July , 2024
Challenges in achieving self-sufficiency in edible oils and pulses
22:36 pm

Kishore Kumar Biswas

India faces significant challenges in achieving self-sufficiency in edible oils and pulses. Recently, Shivraj Singh Chouhan, the new Union Minister of Agriculture, emphasized the need for India to meet its own requirements in these essential agricultural commodities. Chouhan, renowned for his leadership in Madhya Pradesh’s agriculture sector over five terms as Chief Minister, expressed the government’s commitment to addressing this critical issue.

Unlike many agricultural products where India enjoys a trade surplus, edible oils present a persistent trade deficit, with nearly two-thirds of the country’s demand met through imports. Similarly, India leads globally in pulse production, accounting for 24%, yet remains the largest consumer, importing 14% of the world’s total pulses. This disparity underscores the urgent need to bolster domestic production in these areas.

A report published in November 2023 titled “Prospects of India’s Demand and Supply for Agricultural Commodities towards 2030,” prepared jointly by NABARD and ICRIER, highlighted looming supply-demand gaps expected for oilseeds, pulses, and fruits. Authors Ashok Gulati and Shyma Jose, both agricultural economists at ICRIER, stressed the necessity for increased production and productivity in these sectors to meet future demand trends.

Looking ahead, India’s rising per capita income, coupled with stable population growth and evolving consumer preferences towards more nutritious items like fruits and dairy, underscores the timeliness of addressing these agricultural weaknesses highlighted by the Minister.

Oilseed Production in India

Oilseeds are the second most cultivated crop after food grains in India. In the 2020-21 period, the country produced nine million tonnes of oilseeds against a consumption demand of 22.5 million tons, necessitating significant imports costing approximately $13.5 billion. Imports primarily include palm oil from Indonesia and Malaysia, soybean oil from Argentina and Brazil, and sunflower oil from Ukraine and Russia. Efforts to reduce import dependency have been gradually effective.

====

- [Explore the material]
1: According to the article on edible oils and pulses, what share of India's demand for edible oils is met through imports?
2: Write out the article on edible oils and pulses, starting with "Looking ahead, India’s" and going on through "by the Minister.".
The records have no role here.

====

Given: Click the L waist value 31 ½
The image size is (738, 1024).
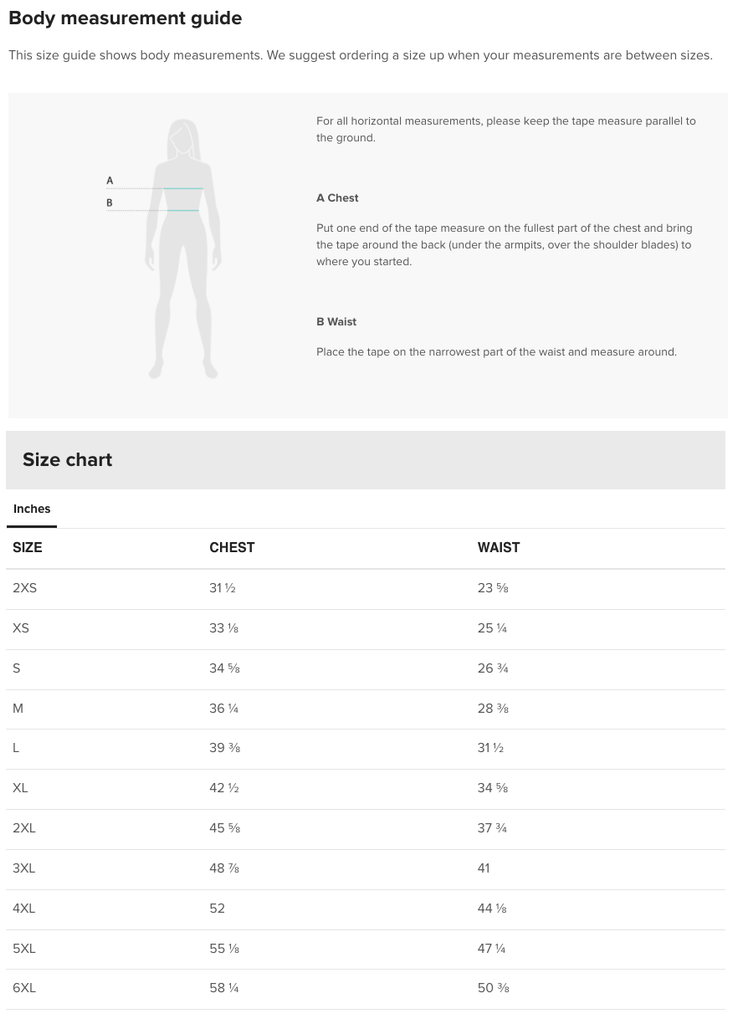Looking at the screenshot, I should 490,748.
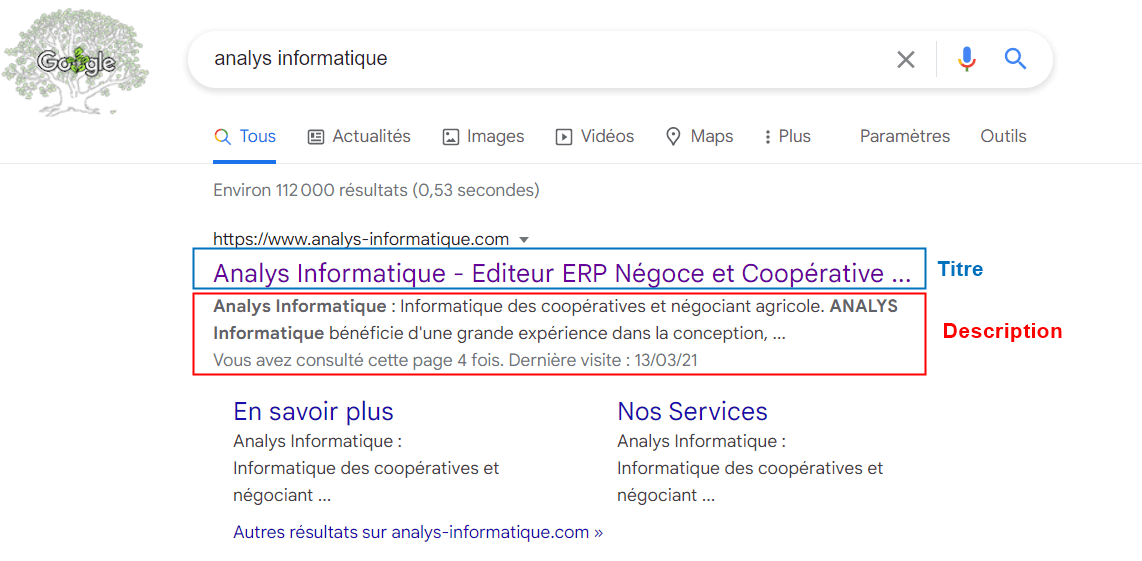Click the Images picture icon
Image resolution: width=1142 pixels, height=561 pixels.
pyautogui.click(x=451, y=137)
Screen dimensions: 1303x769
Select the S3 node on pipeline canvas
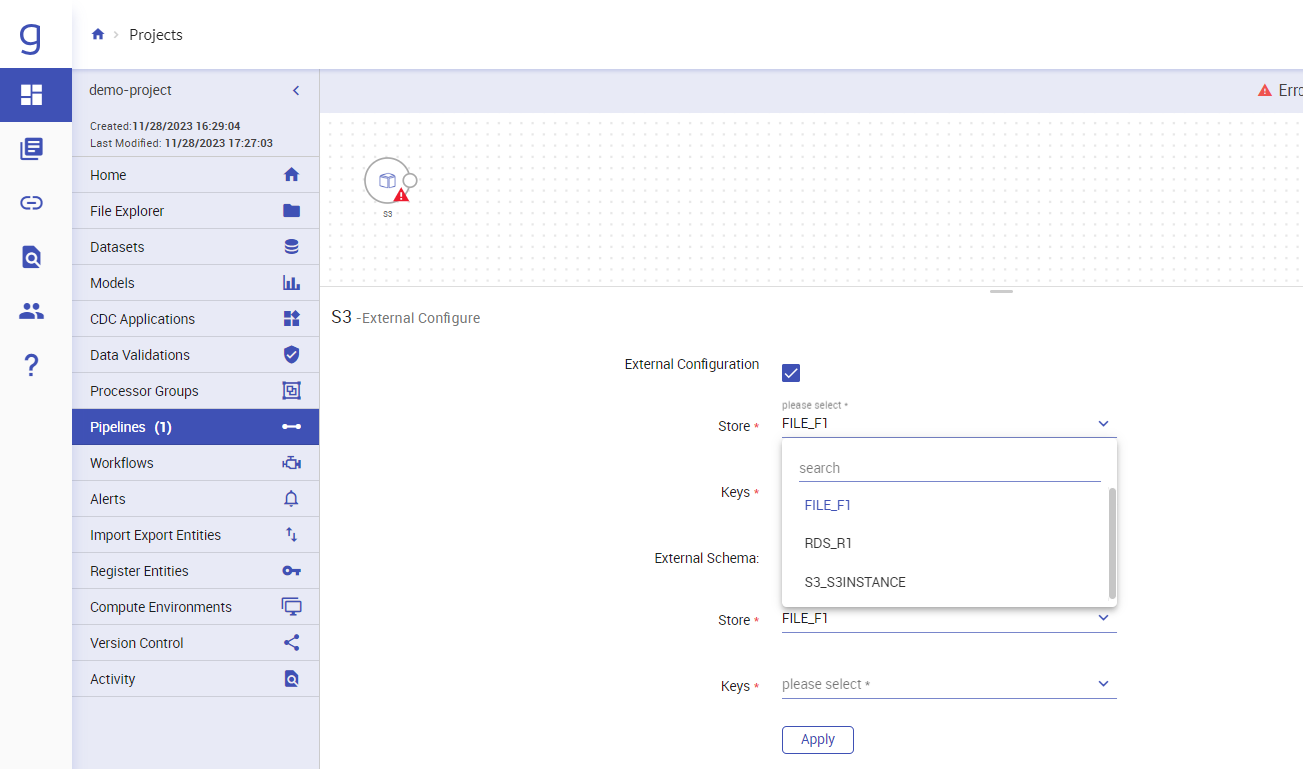(388, 181)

====

- [Expected outputs]
1: Nearly two-thirds of the demand is met through imports.

2:
Looking ahead, India’s rising per capita income, coupled with stable population growth and evolving consumer preferences towards more nutritious items like fruits and dairy, underscores the timeliness of addressing these agricultural weaknesses highlighted by the Minister.